**Your task**
Transcribe the records that follow. Keep every word exactly, and drop the pictures.

Stored items
++++

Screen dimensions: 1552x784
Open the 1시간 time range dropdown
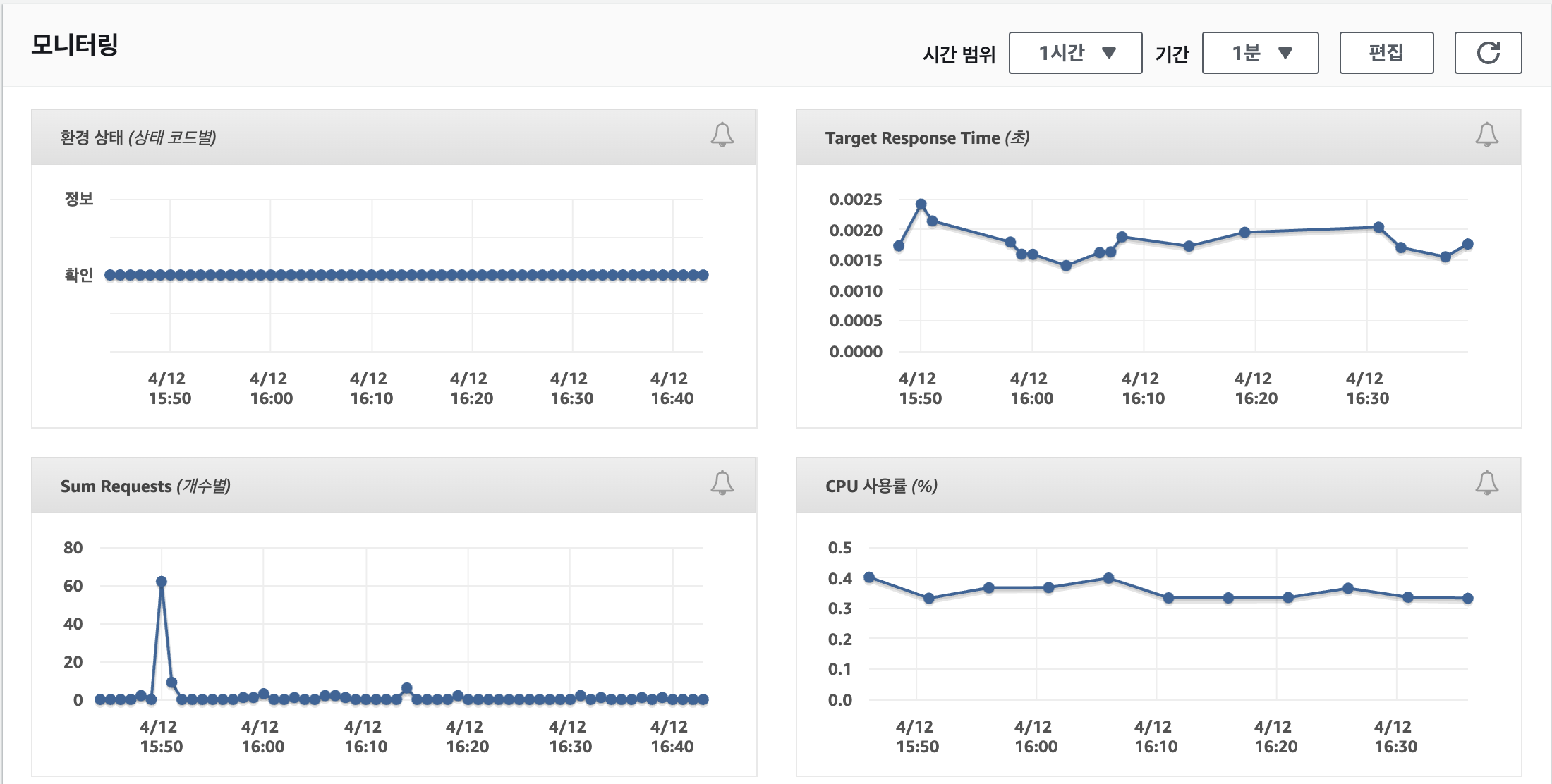[x=1075, y=53]
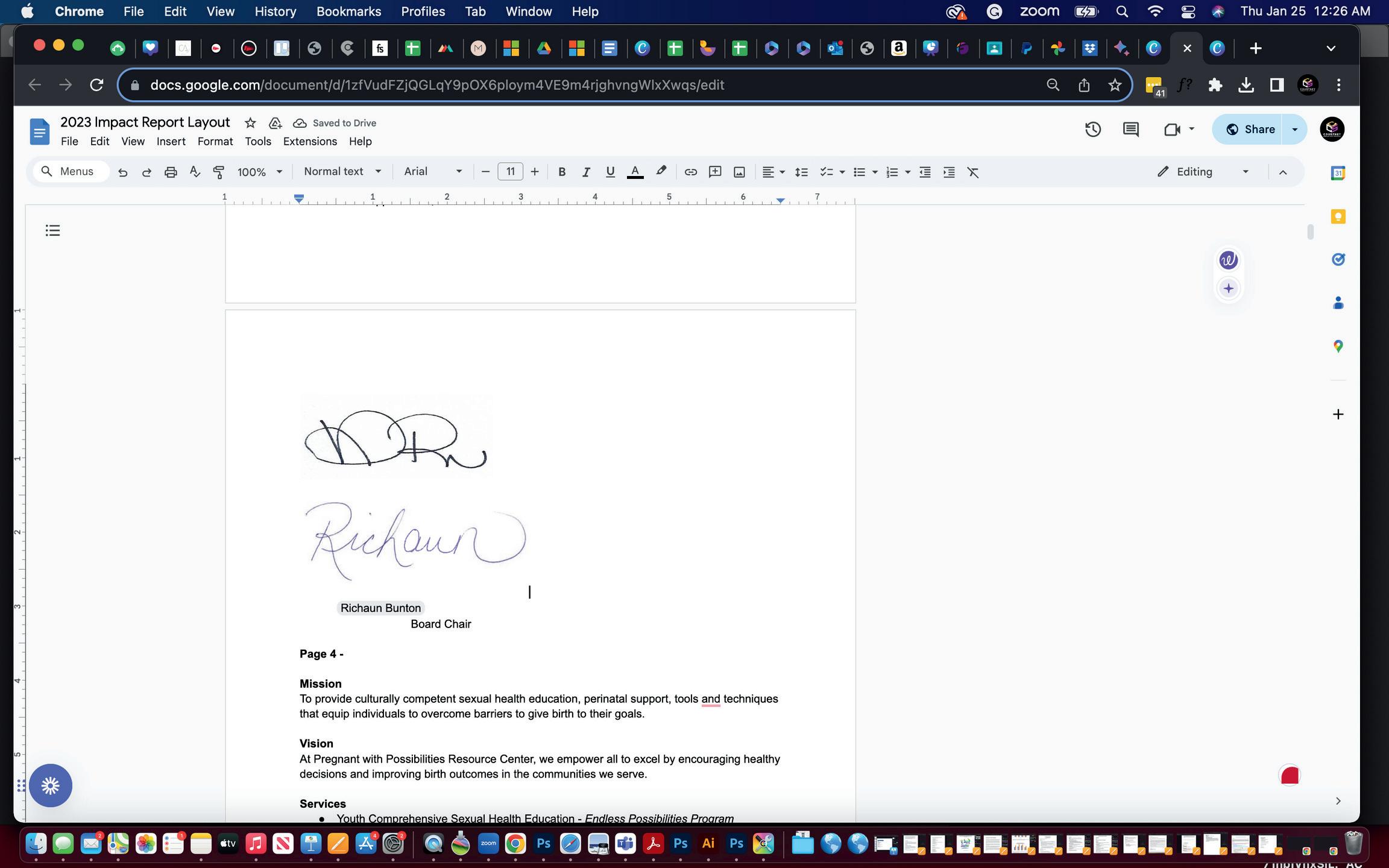This screenshot has width=1389, height=868.
Task: Toggle italic formatting
Action: click(x=585, y=172)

++++

**Solution to the problem**
Screen dimensions: 1552x784
Open the 1시간 time range dropdown
[x=1075, y=53]
This screenshot has width=1389, height=868.
Task: Toggle italic formatting
Action: click(x=585, y=172)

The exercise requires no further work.